CHERRY HILLS VILLAGE, Colo. – Arnold Palmer issued a challenge to those competing in the Palmer Cup, the college equivalent of the Ryder Cup.
“I’m looking forward to watching these matches, and guys,” he said Tuesday, looking at the players from around the podium. “I’m going to be on the first hole. And the first guy that pulls out a 1-iron or 2-iron or 3-wood, I’m going to run out and hand him his driver.”
The first hole at Cherry Hills is where Palmer began his famous charge from seven shots back, driving the 346-yard, par-4 en route to victory at the 1960 U.S. Open.
It was Palmer’s only U.S. Open victory and it helped him carve the legacy that he has today as one of the greatest competitors in golf.
Palmer continues to be active, though his playing career is long over. He talked Tuesday about his goals, including growing the game internationally and pushing for equipment changes.
Palmer has won 94 pro tournaments, including seven majors. But it was his personality and connection with the public that made him so popular. That showed again Tuesday when asked about obstacles he had to overcome while playing.
“Yeah, a couple of things: Nicklaus and Player,” he deadpanned.
Palmer said he was sad to see golf-course development stall in the United States because of the economic downturn, but he said that was offset by successes internationally.
“I’m building golf courses in Brazil, Indonesia, China, Russia and Romania. It’s refreshing,” Palmer said.
So, Palmer’s golf legacy continues.
Palmer recalled the day that Tiger Woods called him while he was still in college and asked to meet him for dinner. For three hours, Woods picked his brain about the tour.

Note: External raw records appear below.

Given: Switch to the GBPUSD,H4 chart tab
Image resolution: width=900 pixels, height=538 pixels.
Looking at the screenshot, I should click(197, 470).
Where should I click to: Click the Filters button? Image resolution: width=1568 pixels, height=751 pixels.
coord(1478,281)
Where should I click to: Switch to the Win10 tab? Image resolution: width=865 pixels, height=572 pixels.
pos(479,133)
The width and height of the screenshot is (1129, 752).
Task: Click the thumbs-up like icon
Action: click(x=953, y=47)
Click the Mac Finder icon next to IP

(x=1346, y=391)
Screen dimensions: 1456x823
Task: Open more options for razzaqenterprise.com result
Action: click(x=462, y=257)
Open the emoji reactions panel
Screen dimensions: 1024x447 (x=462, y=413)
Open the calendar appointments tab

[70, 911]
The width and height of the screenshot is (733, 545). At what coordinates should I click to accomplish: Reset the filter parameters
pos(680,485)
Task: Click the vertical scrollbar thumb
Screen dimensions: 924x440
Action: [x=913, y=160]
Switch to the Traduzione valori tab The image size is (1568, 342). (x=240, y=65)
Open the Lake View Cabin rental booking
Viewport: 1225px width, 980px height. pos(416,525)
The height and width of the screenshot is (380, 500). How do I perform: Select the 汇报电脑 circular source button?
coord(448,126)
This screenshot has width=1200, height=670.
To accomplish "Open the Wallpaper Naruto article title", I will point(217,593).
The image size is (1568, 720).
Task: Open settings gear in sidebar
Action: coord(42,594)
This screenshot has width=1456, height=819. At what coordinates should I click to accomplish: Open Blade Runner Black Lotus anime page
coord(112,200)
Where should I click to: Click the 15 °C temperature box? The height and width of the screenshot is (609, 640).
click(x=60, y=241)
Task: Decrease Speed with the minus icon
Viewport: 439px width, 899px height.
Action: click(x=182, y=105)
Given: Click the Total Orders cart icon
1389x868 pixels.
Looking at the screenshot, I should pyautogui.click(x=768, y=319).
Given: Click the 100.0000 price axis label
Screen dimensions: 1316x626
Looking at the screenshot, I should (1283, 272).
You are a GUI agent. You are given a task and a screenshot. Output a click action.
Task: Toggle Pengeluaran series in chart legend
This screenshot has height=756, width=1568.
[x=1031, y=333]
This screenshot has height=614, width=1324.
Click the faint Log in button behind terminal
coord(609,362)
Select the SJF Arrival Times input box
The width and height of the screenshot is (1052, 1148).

“He knew he could play, but he didn’t know how the other things could affect him,” Palmer said. “I can say right now he is a guy that has stuck pretty much to the principles of the game and the things I suggested that he follow.”
The question this week at the Palmer Cup, which pits top collegiate players from the United States and Europe in morning and afternoon matches Thursday and Friday, is how tough will it be for players to drive No. 1 like Palmer?
“I hit it 10 yards short yesterday in the rain, so with a good day I believe I can,” said Stanford’s Steve Ziegler, who is from nearby Broomfield. “I thought about playing a joke on him and pulling a lob wedge or putter out and being playful. But there’s no way I’m pulling out anything but a driver on the first hole.”
Ziegler, one of eight U.S. team members, said the event means so much more with Palmer being in attendance.
To thank Palmer for his continued support of the game, Cherry Hills and the competition bearing his name, he was given a framed copy of the 2009 program along with a limited-edition replica red visor that he had heaved into the crowd on that day in 1960. Only 36 visors were made.
The original was obtained from a Fort Collins man, who was just 11 when he nabbed the visor while watching from the 18th hole. It is on display at the USGA’s museum.
“We’re going to see some great matches, but it doesn’t matter who wins or loses,” Palmer said. “It’s about the guys who play the game and play it right.”